* _Exercise instructions_:
Write out exactly the first lines of the listing, ending on the line that contains "Given: Open the Pilot toolbar section".

>>

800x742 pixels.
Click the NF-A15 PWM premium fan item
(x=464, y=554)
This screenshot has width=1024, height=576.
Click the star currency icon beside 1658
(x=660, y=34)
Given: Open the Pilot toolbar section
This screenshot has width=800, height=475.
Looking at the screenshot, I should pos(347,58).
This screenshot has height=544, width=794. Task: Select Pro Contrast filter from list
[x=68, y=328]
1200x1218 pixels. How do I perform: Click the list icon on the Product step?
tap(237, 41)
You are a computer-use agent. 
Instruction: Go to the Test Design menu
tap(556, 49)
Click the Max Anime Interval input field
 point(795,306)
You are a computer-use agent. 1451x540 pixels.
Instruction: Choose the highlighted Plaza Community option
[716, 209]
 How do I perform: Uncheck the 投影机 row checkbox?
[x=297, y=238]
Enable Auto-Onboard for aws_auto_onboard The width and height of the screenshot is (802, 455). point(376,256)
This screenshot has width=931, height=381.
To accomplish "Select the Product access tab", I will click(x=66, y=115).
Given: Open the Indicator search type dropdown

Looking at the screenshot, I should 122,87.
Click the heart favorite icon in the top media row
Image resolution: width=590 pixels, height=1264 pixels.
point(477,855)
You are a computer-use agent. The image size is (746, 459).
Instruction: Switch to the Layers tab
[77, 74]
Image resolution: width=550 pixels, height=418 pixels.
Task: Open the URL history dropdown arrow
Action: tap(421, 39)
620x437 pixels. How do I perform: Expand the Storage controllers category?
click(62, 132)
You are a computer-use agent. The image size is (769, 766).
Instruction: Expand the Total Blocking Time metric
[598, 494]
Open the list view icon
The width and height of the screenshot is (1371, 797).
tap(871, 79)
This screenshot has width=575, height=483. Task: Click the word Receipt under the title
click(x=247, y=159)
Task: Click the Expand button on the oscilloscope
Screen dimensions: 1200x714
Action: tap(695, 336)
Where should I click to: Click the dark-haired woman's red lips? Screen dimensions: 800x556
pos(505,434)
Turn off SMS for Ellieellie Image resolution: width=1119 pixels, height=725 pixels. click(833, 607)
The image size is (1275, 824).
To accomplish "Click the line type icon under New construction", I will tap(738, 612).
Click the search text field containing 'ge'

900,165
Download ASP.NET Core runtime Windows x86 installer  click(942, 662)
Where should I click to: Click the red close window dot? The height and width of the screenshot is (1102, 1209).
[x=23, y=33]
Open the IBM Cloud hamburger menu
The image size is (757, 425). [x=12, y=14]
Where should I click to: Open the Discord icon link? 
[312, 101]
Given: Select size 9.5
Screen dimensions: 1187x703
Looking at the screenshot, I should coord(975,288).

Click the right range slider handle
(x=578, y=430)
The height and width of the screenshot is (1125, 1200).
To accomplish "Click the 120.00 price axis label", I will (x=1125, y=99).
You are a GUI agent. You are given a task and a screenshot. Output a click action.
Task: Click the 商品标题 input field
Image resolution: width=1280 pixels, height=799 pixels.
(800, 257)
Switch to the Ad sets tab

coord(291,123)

<<

* _Answer box_:
800x742 pixels.
Click the NF-A15 PWM premium fan item
(x=464, y=554)
This screenshot has width=1024, height=576.
Click the star currency icon beside 1658
(x=660, y=34)
Given: Open the Pilot toolbar section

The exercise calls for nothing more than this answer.